取り組む課題 - 以下のデータ全体を、1行を1つの文字列とするJSONリストとして出力してください。空行は含めないこと。

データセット
----------------

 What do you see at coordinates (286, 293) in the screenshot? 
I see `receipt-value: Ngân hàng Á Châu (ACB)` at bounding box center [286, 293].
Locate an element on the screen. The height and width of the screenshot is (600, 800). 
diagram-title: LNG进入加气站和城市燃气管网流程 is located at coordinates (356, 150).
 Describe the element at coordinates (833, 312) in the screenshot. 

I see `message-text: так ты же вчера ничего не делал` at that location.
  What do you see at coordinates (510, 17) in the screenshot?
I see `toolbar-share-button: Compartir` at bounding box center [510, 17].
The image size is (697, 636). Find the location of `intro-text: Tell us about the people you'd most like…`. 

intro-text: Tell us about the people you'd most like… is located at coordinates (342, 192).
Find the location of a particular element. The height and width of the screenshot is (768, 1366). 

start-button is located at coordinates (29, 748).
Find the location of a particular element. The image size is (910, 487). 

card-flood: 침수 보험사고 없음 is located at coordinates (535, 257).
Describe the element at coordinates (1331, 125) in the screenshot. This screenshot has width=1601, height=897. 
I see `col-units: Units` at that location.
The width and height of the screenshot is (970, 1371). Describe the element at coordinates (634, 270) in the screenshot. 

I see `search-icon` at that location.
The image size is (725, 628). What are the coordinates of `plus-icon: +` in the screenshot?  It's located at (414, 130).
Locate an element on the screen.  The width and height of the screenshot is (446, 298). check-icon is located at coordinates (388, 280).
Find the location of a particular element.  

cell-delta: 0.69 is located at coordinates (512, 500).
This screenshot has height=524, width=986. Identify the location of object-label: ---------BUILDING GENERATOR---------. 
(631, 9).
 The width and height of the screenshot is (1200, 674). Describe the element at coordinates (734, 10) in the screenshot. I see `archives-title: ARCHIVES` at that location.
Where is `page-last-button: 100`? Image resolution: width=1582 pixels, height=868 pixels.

----------------

解答 -
[
  " What do you see at coordinates (286, 293) in the screenshot? ",
  "I see `receipt-value: Ngân hàng Á Châu (ACB)` at bounding box center [286, 293].",
  "Locate an element on the screen. The height and width of the screenshot is (600, 800). ",
  "diagram-title: LNG进入加气站和城市燃气管网流程 is located at coordinates (356, 150).",
  " Describe the element at coordinates (833, 312) in the screenshot. ",
  "I see `message-text: так ты же вчера ничего не делал` at that location.",
  "  What do you see at coordinates (510, 17) in the screenshot?",
  "I see `toolbar-share-button: Compartir` at bounding box center [510, 17].",
  "The image size is (697, 636). Find the location of `intro-text: Tell us about the people you'd most like…`. ",
  "intro-text: Tell us about the people you'd most like… is located at coordinates (342, 192).",
  "Find the location of a particular element. The height and width of the screenshot is (768, 1366). ",
  "start-button is located at coordinates (29, 748).",
  "Find the location of a particular element. The image size is (910, 487). ",
  "card-flood: 침수 보험사고 없음 is located at coordinates (535, 257).",
  "Describe the element at coordinates (1331, 125) in the screenshot. This screenshot has width=1601, height=897. ",
  "I see `col-units: Units` at that location.",
  "The width and height of the screenshot is (970, 1371). Describe the element at coordinates (634, 270) in the screenshot. ",
  "I see `search-icon` at that location.",
  "The image size is (725, 628). What are the coordinates of `plus-icon: +` in the screenshot?  It's located at (414, 130).",
  "Locate an element on the screen.  The width and height of the screenshot is (446, 298). check-icon is located at coordinates (388, 280).",
  "Find the location of a particular element.  ",
  "cell-delta: 0.69 is located at coordinates (512, 500).",
  "This screenshot has height=524, width=986. Identify the location of object-label: ---------BUILDING GENERATOR---------. ",
  "(631, 9).",
  " The width and height of the screenshot is (1200, 674). Describe the element at coordinates (734, 10) in the screenshot. I see `archives-title: ARCHIVES` at that location.",
  "Where is `page-last-button: 100`? Image resolution: width=1582 pixels, height=868 pixels."
]